# Ahi Tuna Steaks - Difference in Quality Among Grocers



## Turkeyman

I love tuna steaks, but purchasing them from a place that keeps high quality tuna is quite expensive. At Whole Foods, I know I will get a good ahi tuna steak and so I go ahead and pay the crazy $20/pound for it. I can make four nice meals out of a pound, so to me, it is worth it. With this tuna, I can do a very simple asian marinade or S/P/EVOO and sear one minute on each side. I love the tuna nice and rare.

Moving on, I was in Safeway yesterday and saw their tuna steaks were only $7/lb. I asked to smell and feel the tuna, and after it checked out I decided to take a piece home to test it out for fun. First off, I am sure this is the tuna they put the red dye into, as red liquid came out of it as it thawed/came to room temperature. The Whole Foods tuna did nothing of the sort. I am going to cook this Safeway tuna today for lunch, but I wonder if I can really risk eating it rare. I am going to do S/P/EVOO, but should I maybe sear it 2-3 minutes a side instead of the normal 1 minute? It is a 1" thick steak, pretty standard.

Also, if anyone has any other experiences with grocery store tuna steaks, I'd definitely like to hear it. Trader Joe's has some frozen tuna steaks in their seafood freezer...but they are an off-white color instead of red. Not sure why, unless it is a different kind of tuna. Know if these are any good?

So yeah, will I die if I cook this Safeway tuna steak to rare?


----------



## Andy M.

I have used supermarket tuna steaks for sushi and lightly seared and eaten rare with no problems.

In order to do a fair comparison, the tuna has to be cooked the same way you cook the Whole Foods tuna.


----------



## JohnL

You also may want to ask the fishmonger what day the fish comes in to insure freshness.


----------



## BreezyCooking

First off, let me respectfully say that I believe you're a bit confused re: fish color.  No fish is "injected" with dye to alter it's color.  Market tuna flesh these days is nearly always "gassed" to keep it that pristine blood-red color for as long as possible, but no dye is injected into it.  Other fish - like farmed salmon - are fed natural dye-products (carotene in particular) in their food to increase the orange color of their flesh, but again, they're not "injected" with anything.  I suspect the red liquid was just natural liquid pooling as the fish thawed.  From what you wrote, I assume your pricey Whole Foods tuna was fresh?  Or previously frozen but purchased already thawed?  As for the odd color of Trader Joe's fish, it most likely wasn't gassed before being frozen.

Second - I've NEVER been a fan of Safeway's seafood department.  Any of it.  Always too sad-looking & way overpriced for the quality. 

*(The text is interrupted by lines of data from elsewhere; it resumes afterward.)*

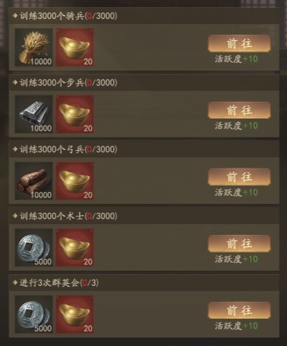Click 前往 for the 群英会 task
Image resolution: width=287 pixels, height=346 pixels.
click(x=239, y=310)
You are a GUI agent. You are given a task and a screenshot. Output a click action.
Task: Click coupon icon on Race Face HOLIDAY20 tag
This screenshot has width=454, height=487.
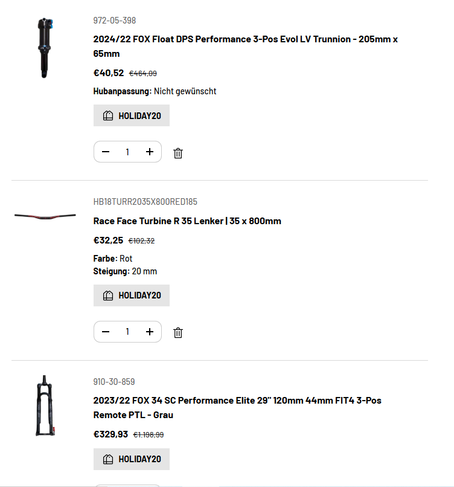coord(108,295)
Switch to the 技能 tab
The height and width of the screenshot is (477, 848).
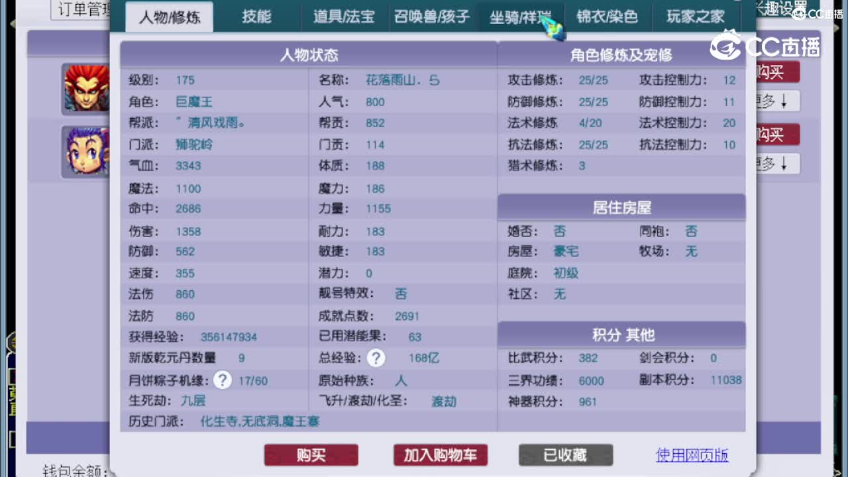pos(258,18)
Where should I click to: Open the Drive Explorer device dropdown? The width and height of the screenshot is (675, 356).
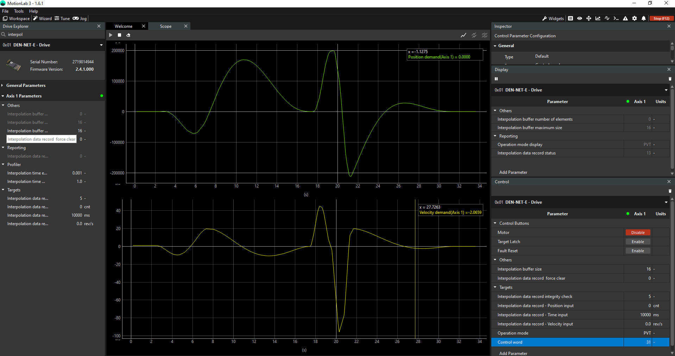[x=101, y=45]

Regardless, I hate to give you cardiac arrest re: fish prices, but just a few days ago I purchased the most GORGEOUS *sashimi-grade* tuna at Harris Teeter's here in Warrenton, VA, for* $4.99/pound*.  That's right folks - *$4.99 a pound*.  GORGEOUS thick steaks.  I bought 2 luscious ones for my husband & I (we'd NEVER get FOUR meals out of one pound of fish - lol!!!!!), encrusted them with coarsely-ground black pepper & seared them briefly in an extra-virgin-olive-oil laced cast-iron pan for a couple of minutes.  They were fresh, rare, & meltingly-buttery.  Can't wait to do it again!

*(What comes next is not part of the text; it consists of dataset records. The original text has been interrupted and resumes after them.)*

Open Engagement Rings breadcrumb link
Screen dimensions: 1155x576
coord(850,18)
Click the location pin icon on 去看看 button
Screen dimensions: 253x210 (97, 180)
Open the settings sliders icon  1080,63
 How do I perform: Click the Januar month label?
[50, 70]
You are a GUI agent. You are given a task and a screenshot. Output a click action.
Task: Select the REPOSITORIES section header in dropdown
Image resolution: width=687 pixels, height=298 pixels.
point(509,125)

Harris Teeter has one of the very best supermarket seafood departments around - definitely on a par with Wegmans & Whole Foods.  In many ways, even better.  That said, I *NEVER* cook/serve tuna rare unless it's *sashimi-grade* (which, in supermarket parlance only, means that it's been frozen for at least 48 hours at zero degrees or lower to eliminate any possible parasites).


----------



## JohnL

Breeze I am sooo jealous!
$4.99 a lb? The best that I've seen at my local grocery stores has been $6.99 a lb. and that's not even sushi grade......
I've been buying the vacume sealed frozen tuna from Costco which I cook rare. I've never had any problems.


----------



## BreezyCooking

I know - I almost fainted when I saw it at Harris Teeters this past Friday.  And it was truly gorgeous - not just something low-quality they were trying to get rid of.  I've bought the vacuum-sealed tuna too on occasion, & while I don't incinerate it, I also don't cook it quite as rare as I do sashimi-grade labeled fish.  Although, chances are better than excellent that the vacuum-sealed tuna are frozen well enough to be sashimi-grade.  That's how many high-end Japanese restaurants purchase their tuna.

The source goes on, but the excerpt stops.